The Clean Coder

Recently I had the privilege of attending an Agile Software Craftsmanship workshop given by perhaps one of the most influential people in my coding career, Robert C. Martin, or as he is better known, Uncle Bob.

While the workshop itself was definitely aimed at newer people to our trade, or those hovering around the edges of the Software Craftsmanship movement, I still found good value in attending.

A wide range of topics was covered, the programme for the next course can be seen here, but the chance to ask Uncle Bob some of the more curly questions that crop up over a career of working with various personalities was too good to miss.

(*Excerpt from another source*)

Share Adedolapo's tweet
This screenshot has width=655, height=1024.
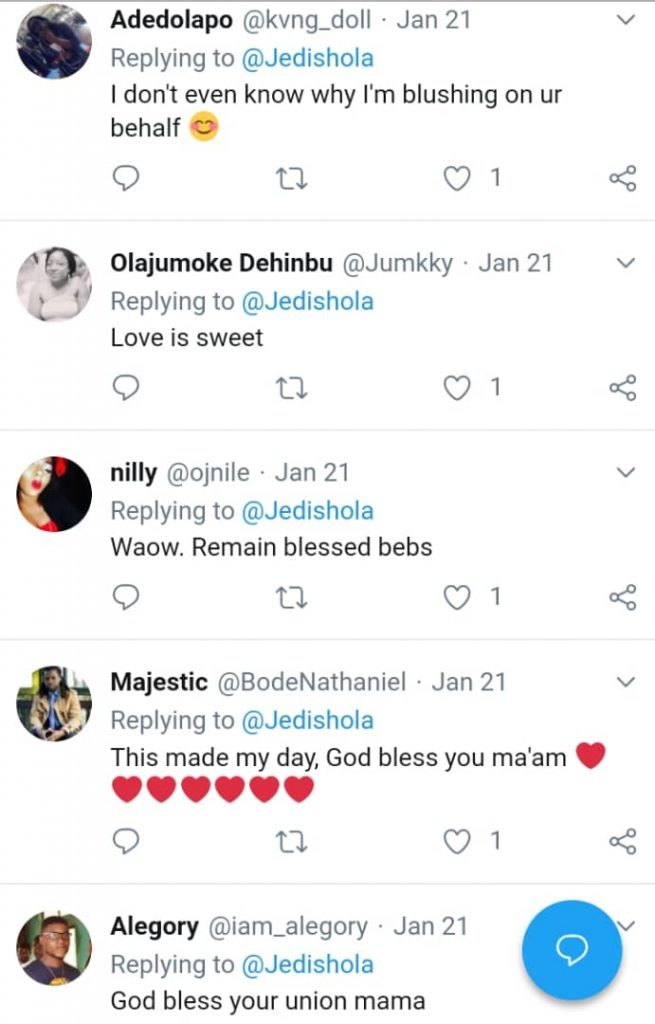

So, after the first day of the workshop I asked Bob what he had planned for tea that night… When he replied that he had nothing special on I suggested we head out to a local London pub, down some ales with a meal and have a good old yarn.

What an opportunity !

SO after a few pints of guinness, and a great meal, the following topics were some of those discussed ;

Single Responsibility Principal

This is one of my pet peeves at the moment. Now, I think the SOLID principals are a great set of guidelines when it comes to building maintainable software but the one I think that gets misinterpreted a lot, and by extension does the most damage, is SRP.

The original definition, and the one I use almost exclusively when discussing SOLID, is Single Reason For Change, but at some point the words change and “Responsibility” crept in.

The problem with Responsibility is it’s a very loaded English word. Taken to its OCD limit, it means you can’t use something like the Repository pattern, because having Insert, Update, Delete and Get methods on the same class is very clearly way more that a single responsibility (!)

The damage this does, especially when coupled with the crack cocaine of dependency injection containers, is clear when you have to understand one of these projects and find yourself wading through a quagmire of interfaces and classes, each of which may only have a single method, and a single implementation … and a single class that actually uses the damn thing !

Two other measures of software quality that are often forgotten about while rabidly frothing at the mouth about Single Responsibility are Coupling and Cohesion. The breaking up of related elements that belong together, such as public methods on a Respository for updating and inserting records into FoobarInserter and FoobarUpdater more often than not results in shotgun surgery when a change has to be made.

Why?

Well, Bob agreed that the original definition he coined, Single Reason For Change, was not about “responsibilities” at all, but more about the code only being affected by a single actor.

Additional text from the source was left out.